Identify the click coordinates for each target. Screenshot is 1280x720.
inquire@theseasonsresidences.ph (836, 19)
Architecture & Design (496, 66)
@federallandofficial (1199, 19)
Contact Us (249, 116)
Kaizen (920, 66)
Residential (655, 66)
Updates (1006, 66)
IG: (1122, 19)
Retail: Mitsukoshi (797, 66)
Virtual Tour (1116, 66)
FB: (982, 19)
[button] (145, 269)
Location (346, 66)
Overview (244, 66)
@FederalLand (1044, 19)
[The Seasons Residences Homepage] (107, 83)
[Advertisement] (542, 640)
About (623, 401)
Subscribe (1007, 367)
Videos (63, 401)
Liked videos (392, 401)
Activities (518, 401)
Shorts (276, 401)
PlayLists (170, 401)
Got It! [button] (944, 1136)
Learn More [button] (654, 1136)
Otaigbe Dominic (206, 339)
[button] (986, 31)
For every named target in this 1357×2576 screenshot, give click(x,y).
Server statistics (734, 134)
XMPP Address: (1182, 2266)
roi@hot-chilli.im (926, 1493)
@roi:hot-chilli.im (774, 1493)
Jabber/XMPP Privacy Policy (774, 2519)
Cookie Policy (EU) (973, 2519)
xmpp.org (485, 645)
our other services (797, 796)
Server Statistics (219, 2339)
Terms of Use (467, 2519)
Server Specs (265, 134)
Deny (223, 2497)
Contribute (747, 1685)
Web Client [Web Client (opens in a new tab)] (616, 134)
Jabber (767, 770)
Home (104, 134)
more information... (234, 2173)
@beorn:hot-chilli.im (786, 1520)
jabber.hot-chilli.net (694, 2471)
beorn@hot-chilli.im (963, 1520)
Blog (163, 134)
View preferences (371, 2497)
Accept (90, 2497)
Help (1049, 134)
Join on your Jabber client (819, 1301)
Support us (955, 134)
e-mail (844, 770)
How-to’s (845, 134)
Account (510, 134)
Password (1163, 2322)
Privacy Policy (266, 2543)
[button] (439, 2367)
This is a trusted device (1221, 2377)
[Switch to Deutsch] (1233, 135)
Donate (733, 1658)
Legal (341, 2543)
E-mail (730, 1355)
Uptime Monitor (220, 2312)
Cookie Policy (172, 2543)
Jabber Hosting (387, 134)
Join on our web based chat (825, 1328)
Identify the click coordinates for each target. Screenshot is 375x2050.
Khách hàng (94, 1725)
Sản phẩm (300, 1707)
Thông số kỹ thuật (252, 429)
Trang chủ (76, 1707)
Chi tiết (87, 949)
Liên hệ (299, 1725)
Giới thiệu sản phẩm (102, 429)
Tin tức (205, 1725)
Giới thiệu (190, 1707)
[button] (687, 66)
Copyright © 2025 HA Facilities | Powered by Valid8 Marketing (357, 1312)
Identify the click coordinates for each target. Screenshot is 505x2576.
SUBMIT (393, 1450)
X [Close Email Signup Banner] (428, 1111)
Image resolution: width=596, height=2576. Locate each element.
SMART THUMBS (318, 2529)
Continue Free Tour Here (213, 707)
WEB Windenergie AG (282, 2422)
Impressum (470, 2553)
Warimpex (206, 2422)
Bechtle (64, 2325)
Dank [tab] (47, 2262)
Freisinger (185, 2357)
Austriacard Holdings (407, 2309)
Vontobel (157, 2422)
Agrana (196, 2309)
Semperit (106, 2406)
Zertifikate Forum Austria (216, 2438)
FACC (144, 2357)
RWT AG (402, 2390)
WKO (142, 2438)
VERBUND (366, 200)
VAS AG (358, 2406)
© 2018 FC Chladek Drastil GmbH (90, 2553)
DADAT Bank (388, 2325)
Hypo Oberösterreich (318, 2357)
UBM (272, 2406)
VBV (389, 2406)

Objective:
Give all the lines of the records above as a JSON list of strings, one string per line, leaving out any blank lines.

The answer:
[
  "Identify the click coordinates for each target. Screenshot is 1280x720.",
  "inquire@theseasonsresidences.ph (836, 19)",
  "Architecture & Design (496, 66)",
  "@federallandofficial (1199, 19)",
  "Contact Us (249, 116)",
  "Kaizen (920, 66)",
  "Residential (655, 66)",
  "Updates (1006, 66)",
  "IG: (1122, 19)",
  "Retail: Mitsukoshi (797, 66)",
  "Virtual Tour (1116, 66)",
  "FB: (982, 19)",
  "[button] (145, 269)",
  "Location (346, 66)",
  "Overview (244, 66)",
  "@FederalLand (1044, 19)",
  "[The Seasons Residences Homepage] (107, 83)",
  "[Advertisement] (542, 640)",
  "About (623, 401)",
  "Subscribe (1007, 367)",
  "Videos (63, 401)",
  "Liked videos (392, 401)",
  "Activities (518, 401)",
  "Shorts (276, 401)",
  "PlayLists (170, 401)",
  "Got It! [button] (944, 1136)",
  "Learn More [button] (654, 1136)",
  "Otaigbe Dominic (206, 339)",
  "[button] (986, 31)",
  "For every named target in this 1357×2576 screenshot, give click(x,y).",
  "Server statistics (734, 134)",
  "XMPP Address: (1182, 2266)",
  "roi@hot-chilli.im (926, 1493)",
  "@roi:hot-chilli.im (774, 1493)",
  "Jabber/XMPP Privacy Policy (774, 2519)",
  "Cookie Policy (EU) (973, 2519)",
  "xmpp.org (485, 645)",
  "our other services (797, 796)",
  "Server Statistics (219, 2339)",
  "Terms of Use (467, 2519)",
  "Server Specs (265, 134)",
  "Deny (223, 2497)",
  "Contribute (747, 1685)",
  "Web Client [Web Client (opens in a new tab)] (616, 134)",
  "Jabber (767, 770)",
  "Home (104, 134)",
  "more information... (234, 2173)",
  "@beorn:hot-chilli.im (786, 1520)",
  "jabber.hot-chilli.net (694, 2471)",
  "beorn@hot-chilli.im (963, 1520)",
  "Blog (163, 134)",
  "View preferences (371, 2497)",
  "Accept (90, 2497)",
  "Help (1049, 134)",
  "Join on your Jabber client (819, 1301)",
  "Support us (955, 134)",
  "e-mail (844, 770)",
  "How-to’s (845, 134)",
  "Account (510, 134)",
  "Password (1163, 2322)",
  "Privacy Policy (266, 2543)",
  "[button] (439, 2367)",
  "This is a trusted device (1221, 2377)",
  "[Switch to Deutsch] (1233, 135)",
  "Donate (733, 1658)",
  "Legal (341, 2543)",
  "E-mail (730, 1355)",
  "Uptime Monitor (220, 2312)",
  "Cookie Policy (172, 2543)",
  "Jabber Hosting (387, 134)",
  "Join on our web based chat (825, 1328)",
  "Identify the click coordinates for each target. Screenshot is 375x2050.",
  "Khách hàng (94, 1725)",
  "Sản phẩm (300, 1707)",
  "Thông số kỹ thuật (252, 429)",
  "Trang chủ (76, 1707)",
  "Chi tiết (87, 949)",
  "Liên hệ (299, 1725)",
  "Giới thiệu sản phẩm (102, 429)",
  "Tin tức (205, 1725)",
  "Giới thiệu (190, 1707)",
  "[button] (687, 66)",
  "Copyright © 2025 HA Facilities | Powered by Valid8 Marketing (357, 1312)",
  "Identify the click coordinates for each target. Screenshot is 505x2576.",
  "SUBMIT (393, 1450)",
  "X [Close Email Signup Banner] (428, 1111)",
  "Image resolution: width=596, height=2576. Locate each element.",
  "SMART THUMBS (318, 2529)",
  "Continue Free Tour Here (213, 707)",
  "WEB Windenergie AG (282, 2422)",
  "Impressum (470, 2553)",
  "Warimpex (206, 2422)",
  "Bechtle (64, 2325)",
  "Dank [tab] (47, 2262)",
  "Freisinger (185, 2357)",
  "Austriacard Holdings (407, 2309)",
  "Vontobel (157, 2422)",
  "Agrana (196, 2309)",
  "Semperit (106, 2406)",
  "Zertifikate Forum Austria (216, 2438)",
  "FACC (144, 2357)",
  "RWT AG (402, 2390)",
  "WKO (142, 2438)",
  "VERBUND (366, 200)",
  "VAS AG (358, 2406)",
  "© 2018 FC Chladek Drastil GmbH (90, 2553)",
  "DADAT Bank (388, 2325)",
  "Hypo Oberösterreich (318, 2357)",
  "UBM (272, 2406)",
  "VBV (389, 2406)"
]